Langkah strategis ini ditandai dengan adanya konfirmasi resmi mengenai penerapan insentif pajak dengan tarif nol persen (0%) untuk kerangka kerja internasional. Kebijakan insentif tersebut secara khusus ditujukan untuk mendukung implementasi Pillar Two Framework (PFII) di tanah air.

Informasi mengenai kebijakan pembebasan pajak bagi pemodal internasional ini pertama kali mengemuka ke publik baru-baru ini. Dikutip dari INFOTREN.ID, langkah taktis tersebut diambil sebagai bagian dari kepatuhan Indonesia terhadap regulasi perpajakan global yang berlaku.

"Penerapan insentif pajak nol persen dalam kerangka Pillar Two Framework ini merupakan komitmen nyata untuk meningkatkan daya tarik investasi Indonesia," ujar perwakilan Komisi XI Dewan Perwakilan Rakyat Republik Indonesia (DPR RI). Langkah ini sekaligus menyelaraskan regulasi domestik dengan standar perpajakan internasional yang sedang berkembang.

Kebijakan pemotongan pajak hingga nol persen ini diharapkan mampu mempermudah proses masuknya aliran modal asing ke berbagai sektor industri dalam negeri. Dengan masuknya investasi baru, roda perekonomian nasional diproyeksikan dapat berputar lebih cepat dan dinamis.

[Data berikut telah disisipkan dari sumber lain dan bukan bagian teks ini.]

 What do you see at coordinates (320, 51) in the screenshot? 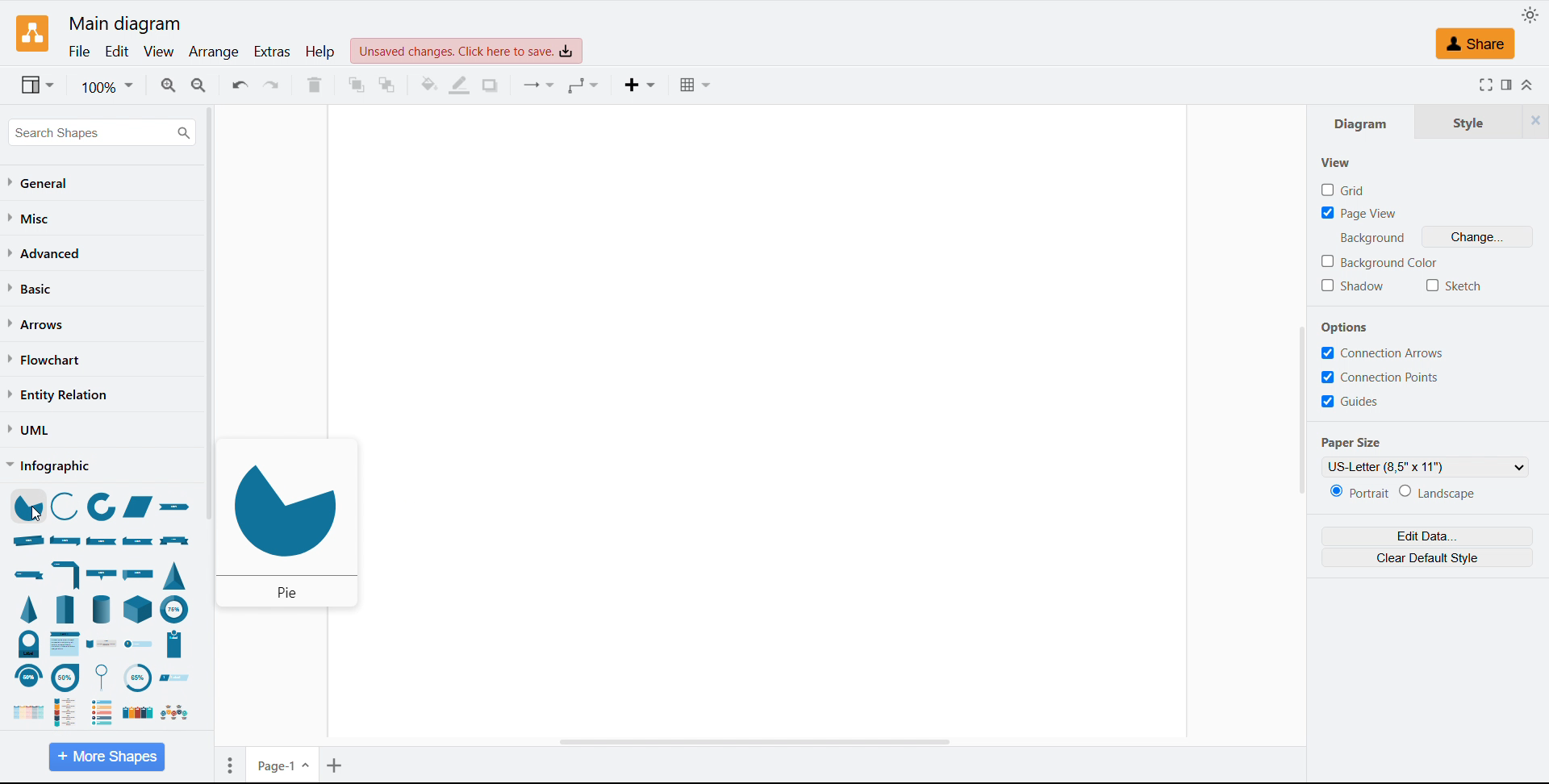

"Masuknya modal asing secara berkelanjutan akan memberikan kontribusi yang sangat signifikan terhadap pertumbuhan ekonomi nasional di masa mendatang," kata pihak Pemerintah Indonesia. Oleh karena itu, kemudahan regulasi terus diupayakan agar para investor merasa aman menanamkan modalnya di tanah air.

Dalam persaingan ekonomi global saat ini, pemberian insentif fiskal memang menjadi salah satu instrumen yang paling sering diandalkan oleh banyak negara. Melalui skema pajak yang menarik, Indonesia optimistis dapat bersaing ketat dengan negara-negara tetangga dalam memperebutkan kue investasi dunia.

Melalui sinergi antara kepatuhan aturan global dan insentif lokal ini, iklim investasi di Indonesia diharapkan semakin sehat dan kondusif. Pemerintah pun berkomitmen untuk terus memantau efektivitas kebijakan ini demi kesejahteraan masyarakat luas.